Discharge Instructions

The following recommendations are from the Mayo Clinic to avoid complications of sickle cell anemia:

  • Take folic acid supplements daily and choose a healthy diet. Bone marrow needs folic acid and other vitamins to make new red blood cells. Your doctor might recommend a folic acid supplement. Choose a diet that focuses on a variety of colorful fruits and vegetables, as well as whole grains.
  • Drink plenty of water. Dehydration can increase your risk of a sickle cell crisis. Drink water throughout your day, aiming for about eight glasses a day. Increase the amount of water you drink if you exercise or spend time in a hot, dry climate.
  • Avoid temperature extremes. Exposure to extreme heat or cold can increase your risk of a sickle cell crisis.
  • Exercise regularly, but don't overdo it. Talk with your doctor about how much exercise is right for you.
  • Use over-the-counter (OTC) medications with caution. Use OTC pain medications, such as ibuprofen (Advil, Motrin IB, Children's Motrin, others) or naproxen sodium (Aleve) sparingly, if at all, because of the possible effect on your kidneys. Ask your doctor before taking OTC drugs.
  • Find ways to cope with the pain. Work with your doctor to find ways to control your pain. Pain medications can't always take all the pain away. Different techniques work for different people, but it might be worth trying heating pads, hot baths, massages or physical therapy.
  • Sickle cell support groups- there a local support groups in the area for people with sickle cell disease giving them someone they can talk to who is going through the same thing. There are also are support groups for families for them to have an outlet and resource to talk to other people facing the same challenges. When to see a doctor or seek emergency medical care

According to the Mayo Clinic: “Unexplained episodes of serve pain, such as pain in the abdomen, chest, bones, or joints. Swelling in the hands or feet. Abdominal swelling, especially if the area is tender to the touch. Fever, people with sickle cell anemia have and increased risk of infection, and fever can be the first sign of infection. Pale skin or nail beds. Yellow tint to the skin or whites of the eyes. ”(2018)

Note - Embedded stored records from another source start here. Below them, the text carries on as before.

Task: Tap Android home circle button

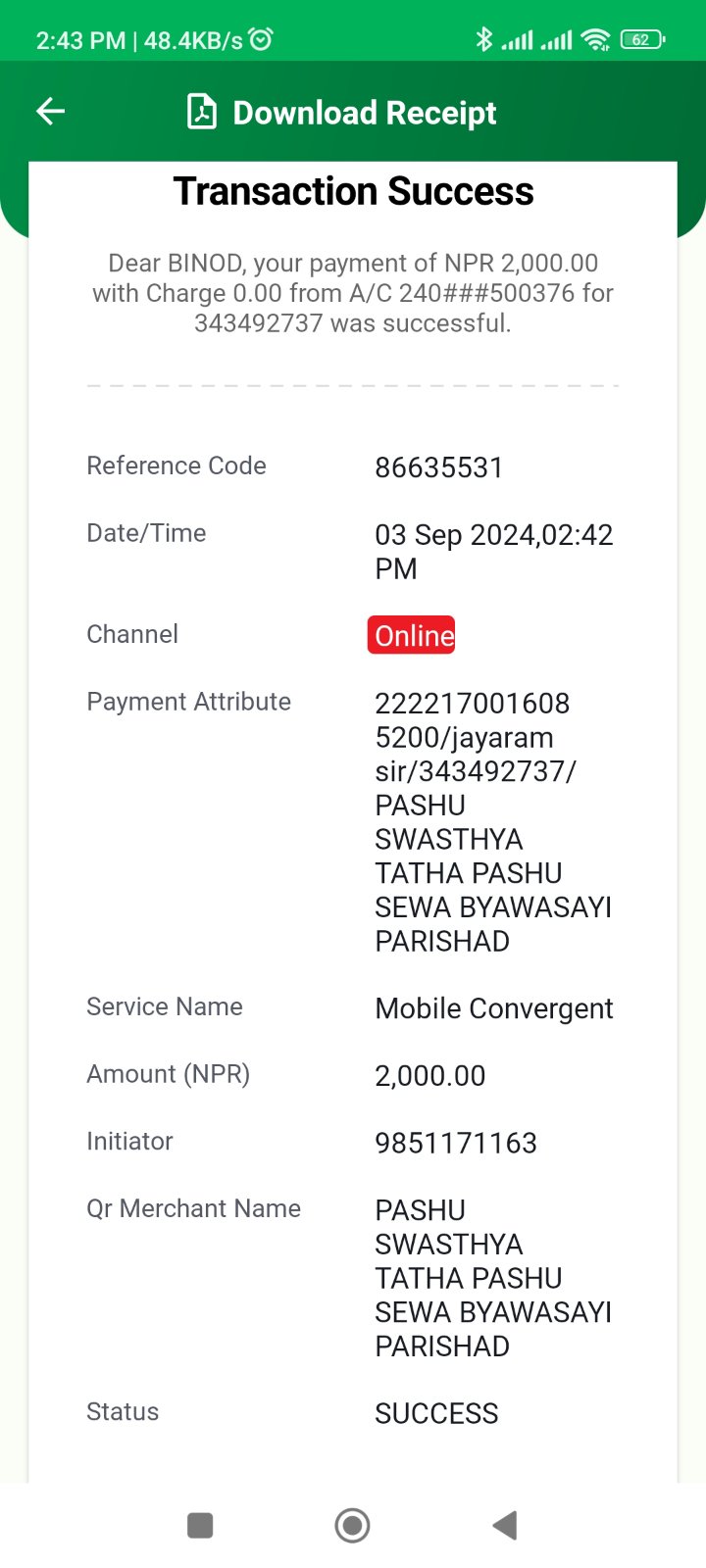Action: click(x=352, y=1525)
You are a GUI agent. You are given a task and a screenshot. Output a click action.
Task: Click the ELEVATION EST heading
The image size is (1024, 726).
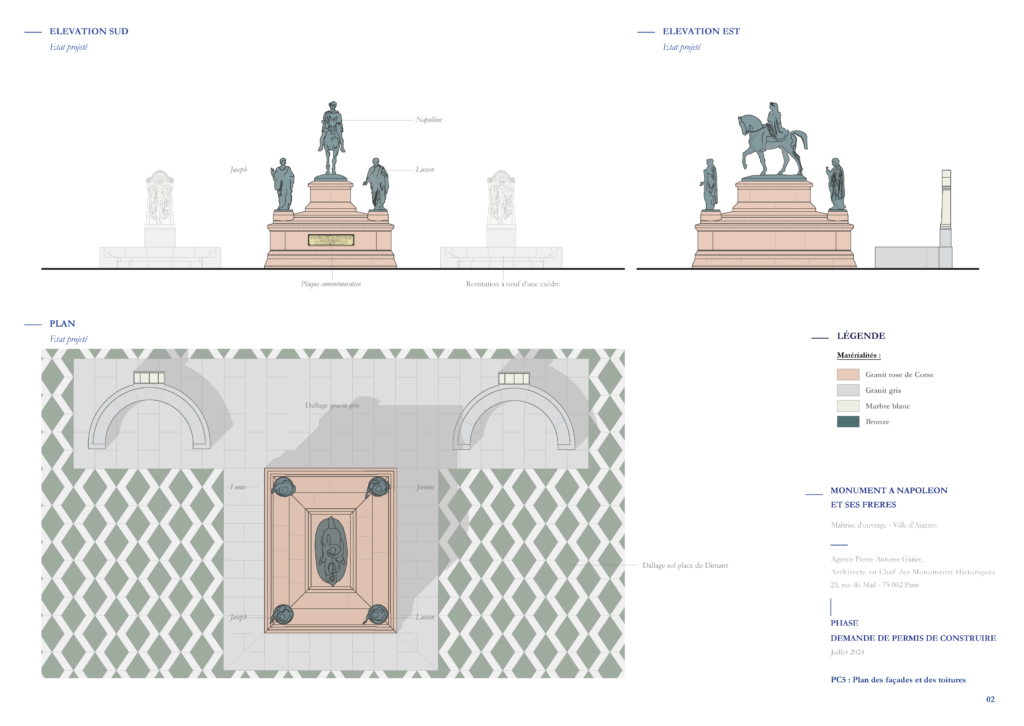coord(701,31)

Mystery Case Study Summary

Through researching the etiology, it provided an understanding of what is happening in the body during sickle cell crisis. The following contributing factors led to crisis: exposure to extreme heat, dehydration, and drastic change in temperature. Sickle cell crisis then caused fatigue; pain rating of 10 in lower back, chest, and bilateral legs; tachypnea, bilateral yellow sclera, and anemia. Through lab work and diagnostic tests, it allowed for the development of a targeted plan of care. Initially, Kayla’s parents were resistant to patient teachings. By making Kayla and her parent’s involved in Kayla’s care it helped establish a trusting relationship with the healthcare team. This relationship proved to be vital when educating Kayla’s parents on changes and adjustments that needed to be made. Kayla’s readiness to learn and determination aided in providing discharge instructions and patient teachings. Setting Kayla up with a support group will give Kayla an opportunity to speak with kids her age going through the same things as her. Additionally, setting Kayla’s parent’s up with a support group will help them feel supported.